SOURCE RECORDS:
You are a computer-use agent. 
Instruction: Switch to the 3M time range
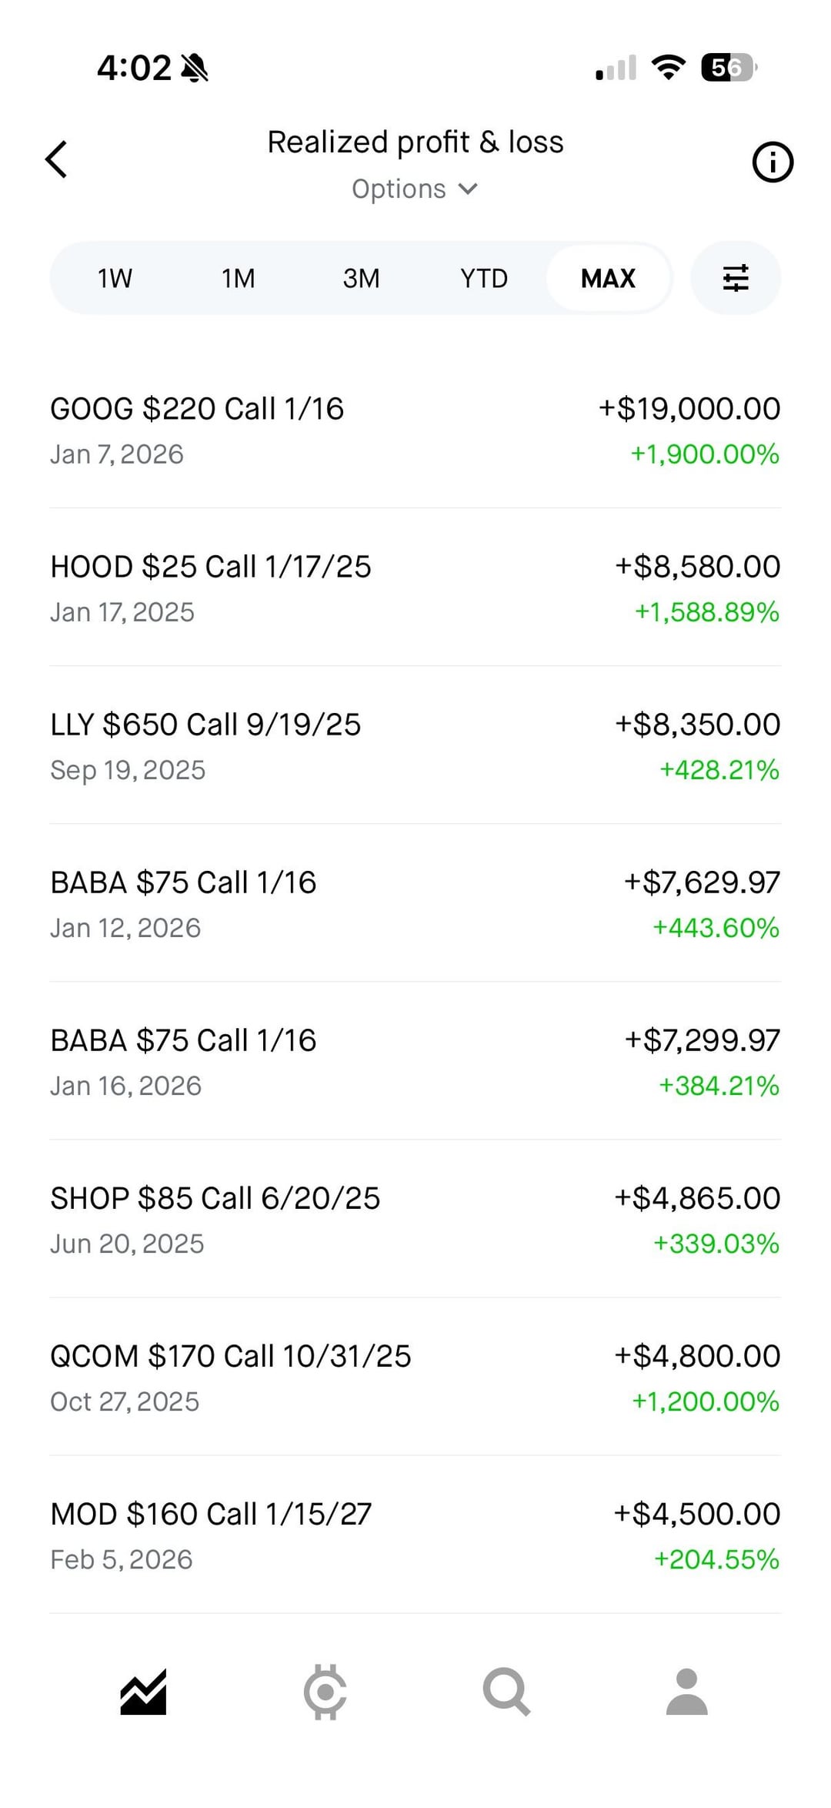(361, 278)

--

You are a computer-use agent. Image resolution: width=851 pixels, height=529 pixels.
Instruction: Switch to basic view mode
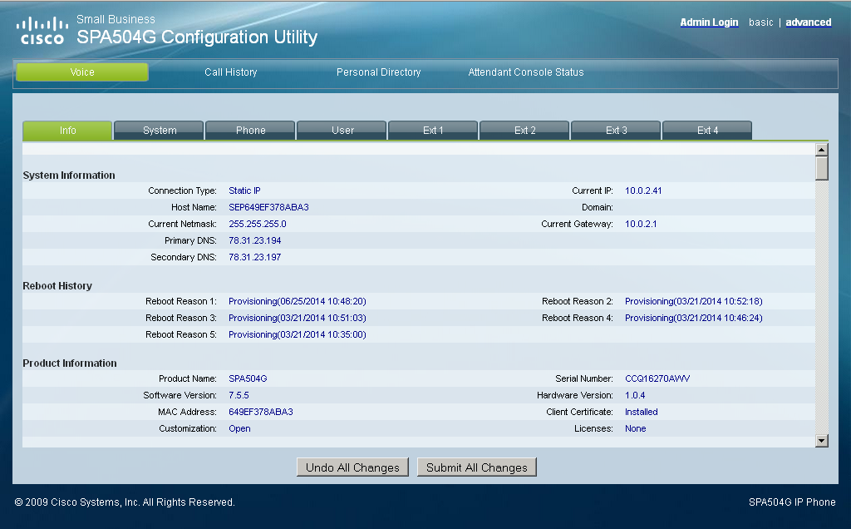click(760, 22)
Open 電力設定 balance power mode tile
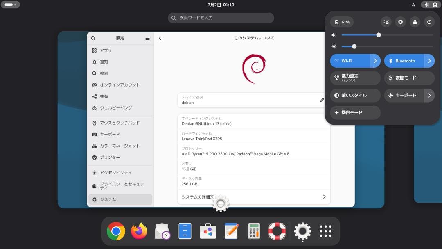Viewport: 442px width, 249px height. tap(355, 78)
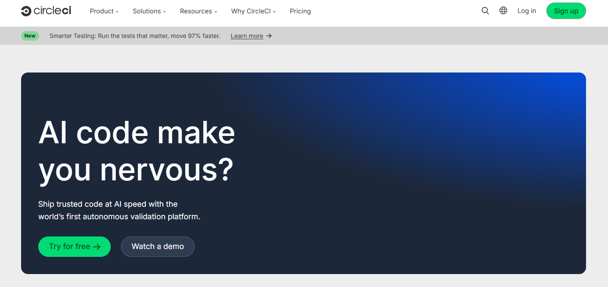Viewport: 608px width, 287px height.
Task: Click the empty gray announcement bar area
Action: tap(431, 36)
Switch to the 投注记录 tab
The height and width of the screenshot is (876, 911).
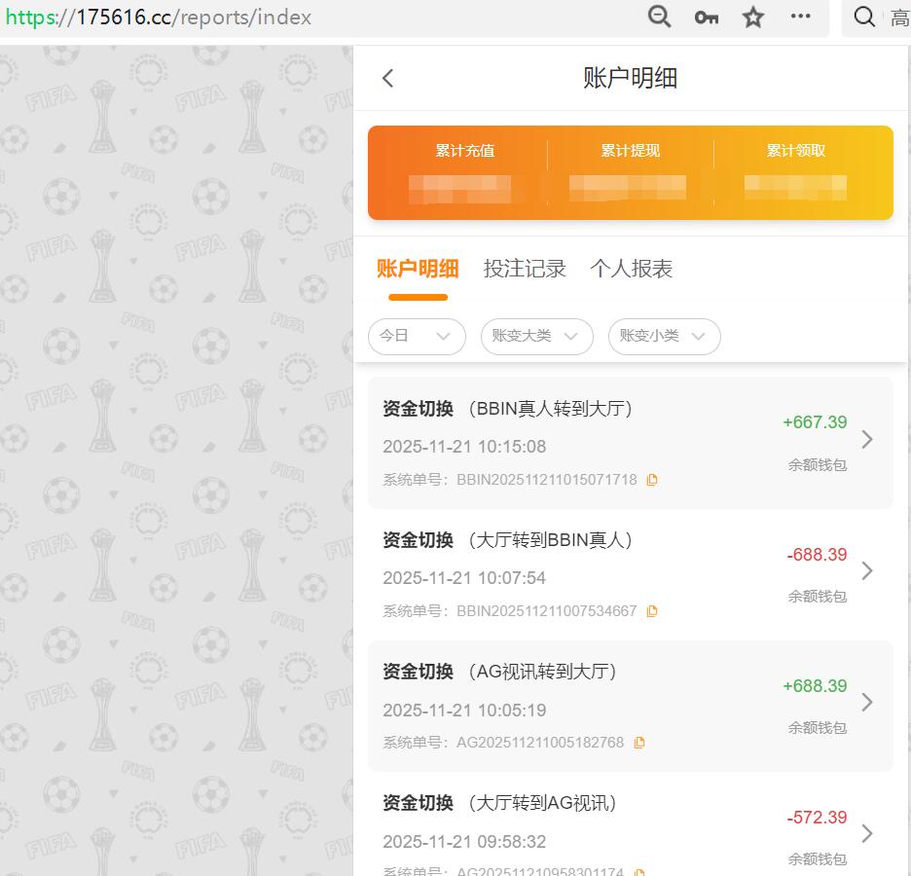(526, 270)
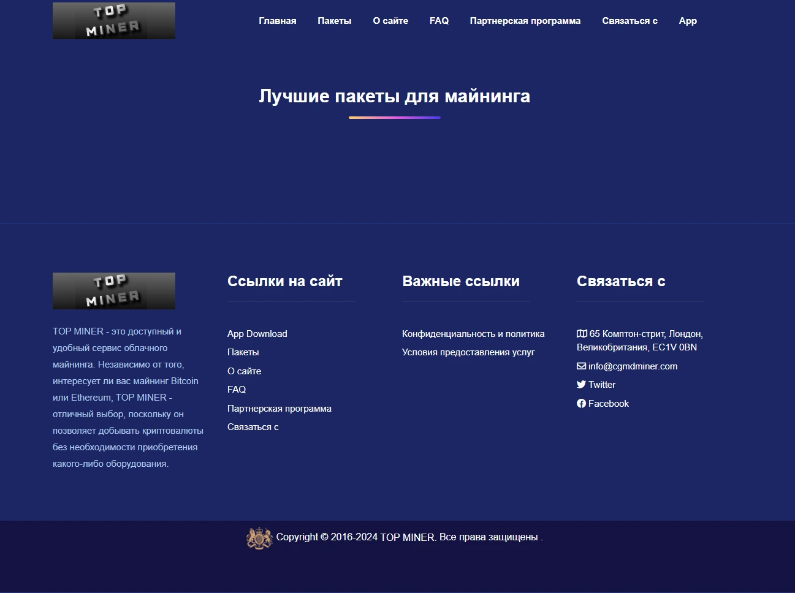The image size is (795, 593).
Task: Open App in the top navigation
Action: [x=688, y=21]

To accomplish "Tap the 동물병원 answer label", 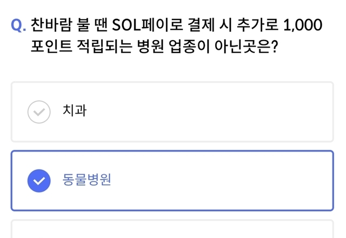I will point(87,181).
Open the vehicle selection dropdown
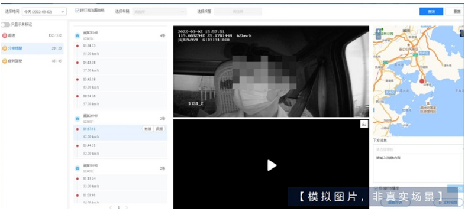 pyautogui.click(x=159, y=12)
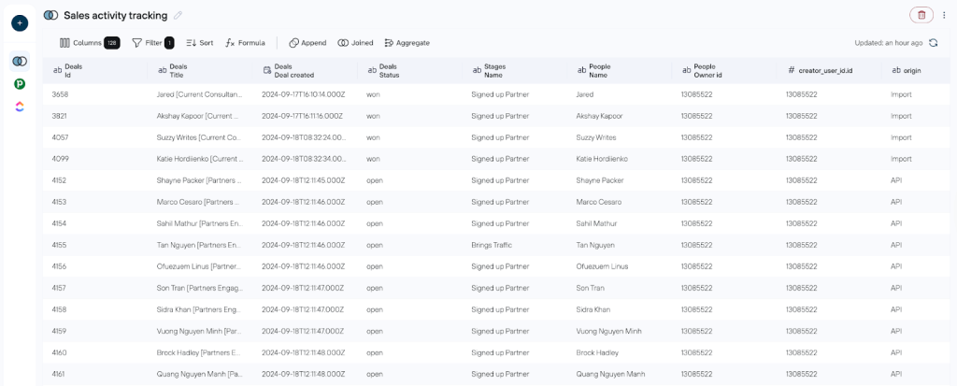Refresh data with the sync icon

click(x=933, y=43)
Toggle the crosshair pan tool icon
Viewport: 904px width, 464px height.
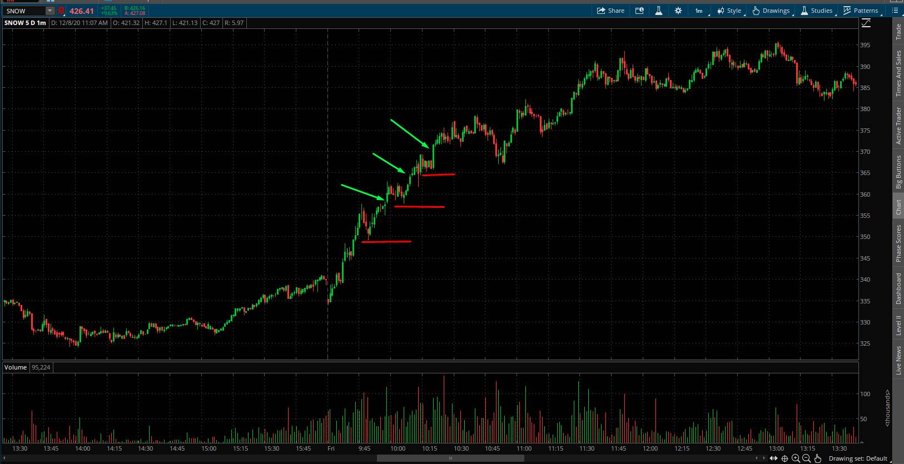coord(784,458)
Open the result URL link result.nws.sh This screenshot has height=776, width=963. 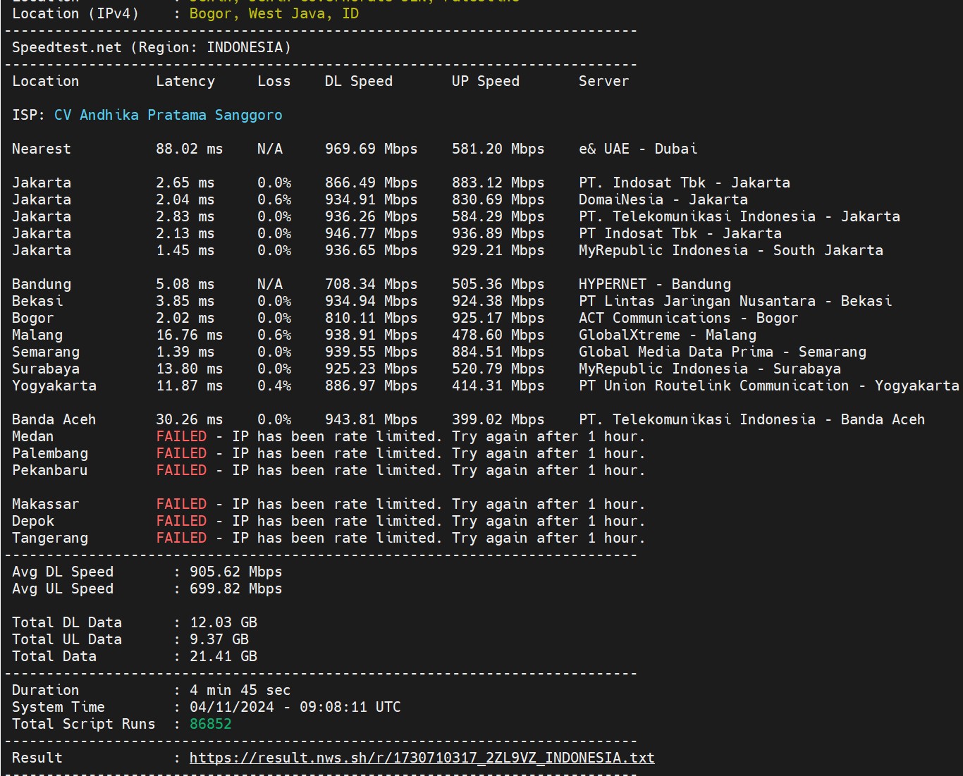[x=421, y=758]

PROBLEM TO WORK ON: Report every line of the data above that contains the string "computer" by copying it in full.

THE ANSWER:
You are a computer-use agent. 
You are a computer-use agent. Image resolution: width=851 pixels, height=529 pixels.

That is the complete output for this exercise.